提示文

<<<<

【8月24日 AFP】米玩具大手ハスブロ(Hasbro)の電子ペット「ファービー(Furby)」からファストフード大手マクドナルド(McDonald's)の「グリマス(Grimace)」まで──。このところ、数十年前に人気になったキャラクターを再起用し消費者の懐かしさに訴える「ブランド復活」戦略に改めて乗り出す企業が増えている。

 マクドナルドは直近の四半期決算で、ずんぐりした紫色のグリマスが予想を上回る利益の源泉となったと明かした。

 グリマスは1970年代にマックシェイクのイメージキャラクターとして初登場した。このグリマスをモチーフにした紫色のベリー味シェイクを期間限定で販売したところ、ソーシャルメディアで話題となり、売上増に貢献した。

 先月、マクドナルドのクリス・ケンプチンスキー(Chris Kempczinski)最高経営責任者(CEO)は「グリマスはここ数か月、至る所で話題になり、ニュースでも取り上げられ、ティックトック(TikTok)での動画再生回数は30億回を超えた」と述べた。

 消費者インサイト企業GWIのトレンドマネージャー、マット・スミス(Matt Smith)氏は、「ネット上で注目されただけでなく、店頭でこのシェイクや他の商品を買うきっかけをつくった」と述べ、相乗効果で好調な売上につながったと分析した。

>>>>

課題
上のブランド復活の記事から、「マクドナルドは直近の四半期決」で始まり「売上につながったと分析した。」までの部分を、一字も変えずにそのまま返してください。

記録データ
<<<<

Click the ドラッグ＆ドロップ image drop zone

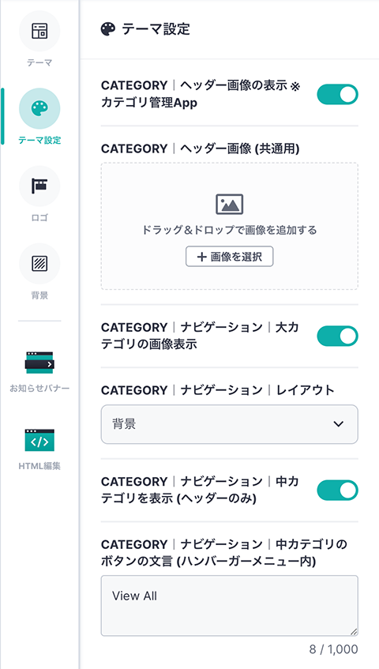pos(229,226)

>>>>

回答
マクドナルドは直近の四半期決算で、ずんぐりした紫色のグリマスが予想を上回る利益の源泉となったと明かした。

 グリマスは1970年代にマックシェイクのイメージキャラクターとして初登場した。このグリマスをモチーフにした紫色のベリー味シェイクを期間限定で販売したところ、ソーシャルメディアで話題となり、売上増に貢献した。

 先月、マクドナルドのクリス・ケンプチンスキー(Chris Kempczinski)最高経営責任者(CEO)は「グリマスはここ数か月、至る所で話題になり、ニュースでも取り上げられ、ティックトック(TikTok)での動画再生回数は30億回を超えた」と述べた。

 消費者インサイト企業GWIのトレンドマネージャー、マット・スミス(Matt Smith)氏は、「ネット上で注目されただけでなく、店頭でこのシェイクや他の商品を買うきっかけをつくった」と述べ、相乗効果で好調な売上につながったと分析した。